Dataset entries

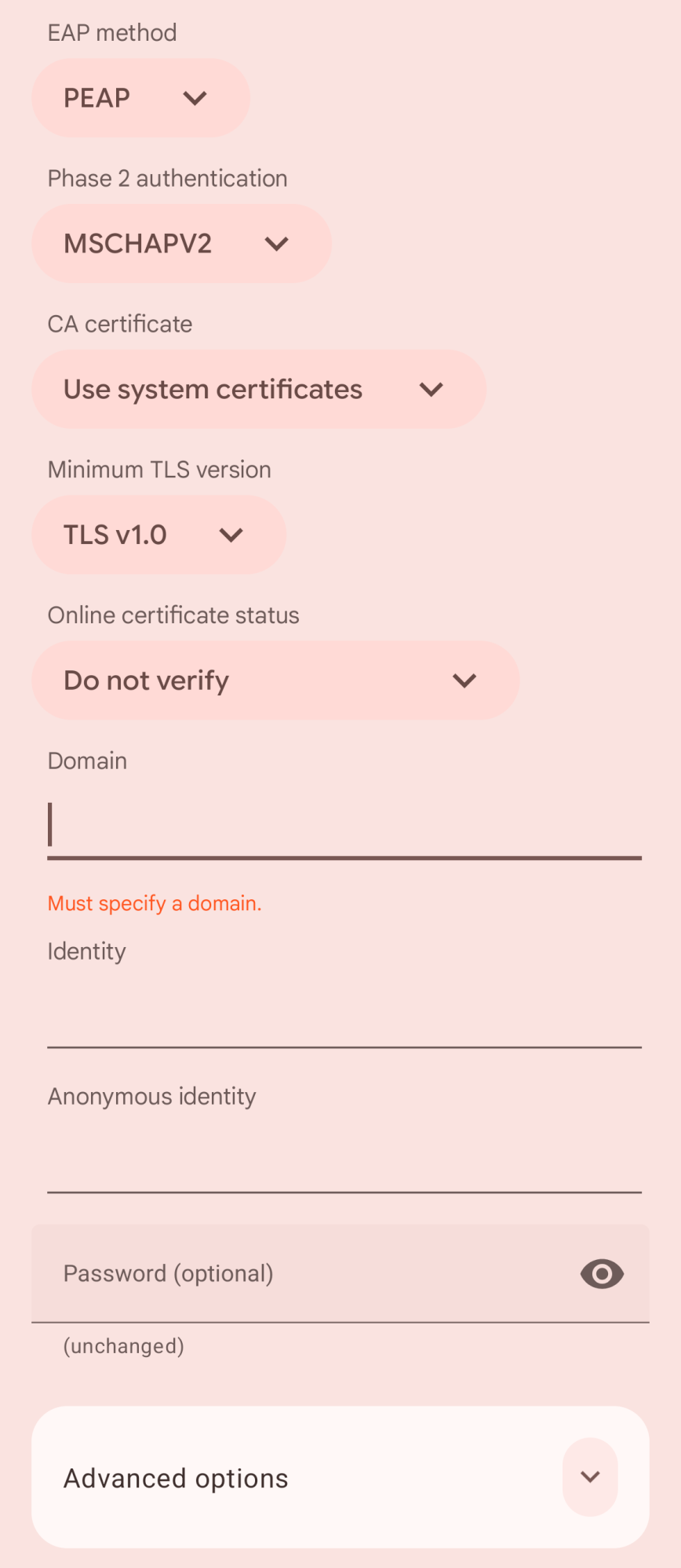Tap the Advanced options label
This screenshot has width=681, height=1568.
(176, 1479)
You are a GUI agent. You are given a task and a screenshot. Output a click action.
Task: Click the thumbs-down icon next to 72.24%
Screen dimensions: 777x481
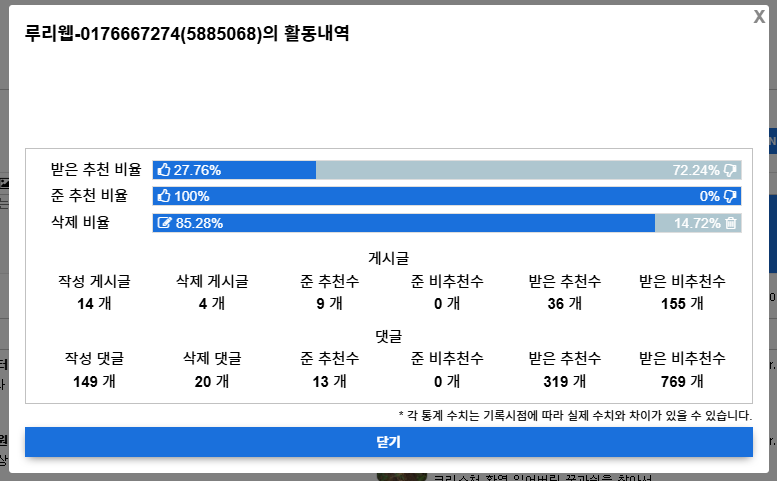tap(730, 170)
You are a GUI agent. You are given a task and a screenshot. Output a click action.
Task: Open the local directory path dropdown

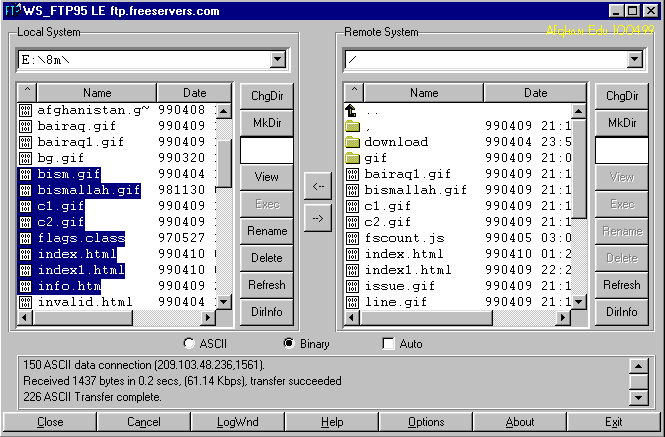pos(284,60)
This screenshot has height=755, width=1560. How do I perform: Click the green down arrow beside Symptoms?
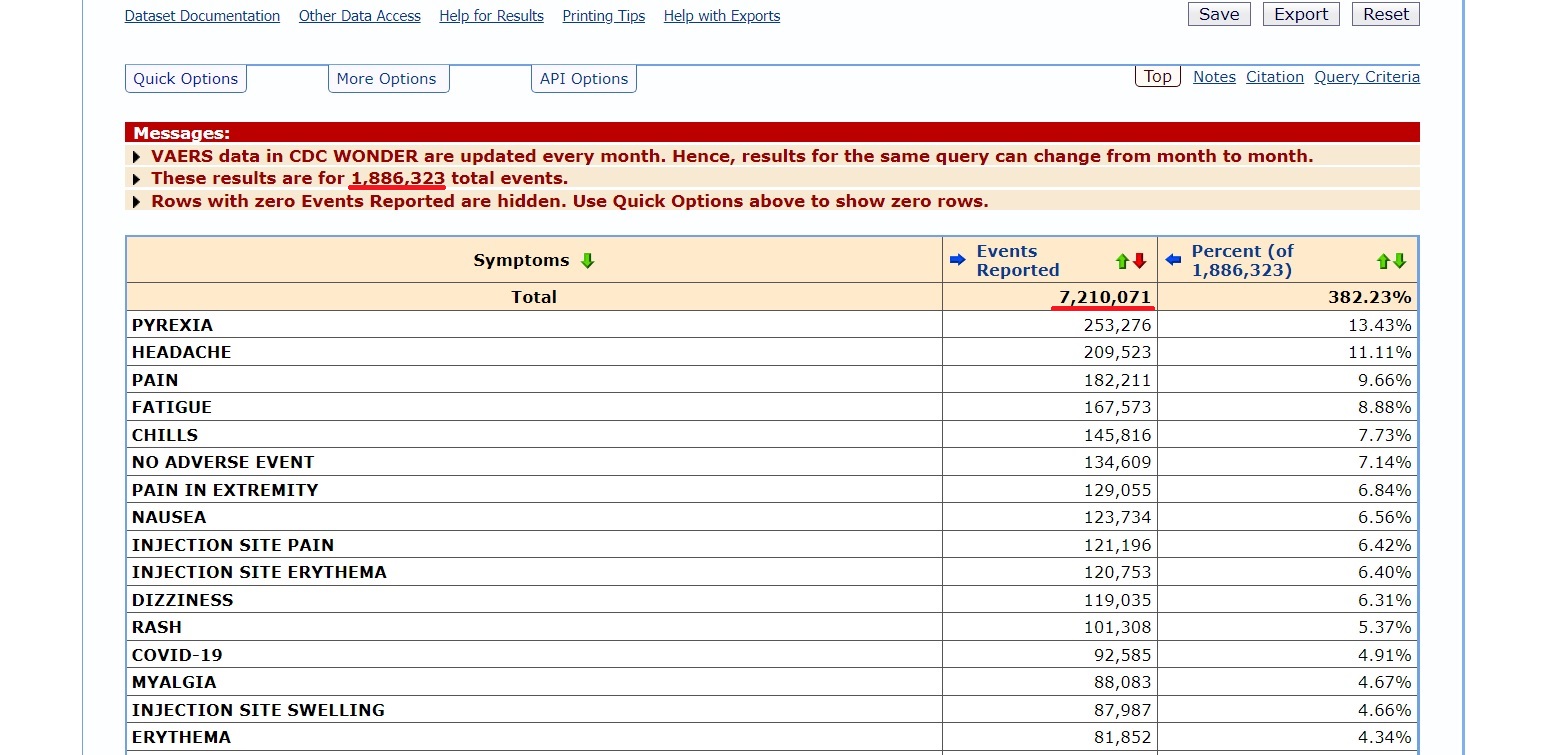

What the task requires: Nothing but the lines from the one containing "Task: Click the" through the final line of the records, both included and copied exactly, should appear in the answer; pictures stay out.

Task output:
Task: Click the thumbs-down icon next to 72.24%
Screen dimensions: 777x481
tap(730, 170)
You are a GUI agent. You are given a task and a screenshot. Output a click action.
Task: Open the local directory path dropdown

pos(284,60)
This screenshot has height=755, width=1560. How do I perform: Click the green down arrow beside Symptoms?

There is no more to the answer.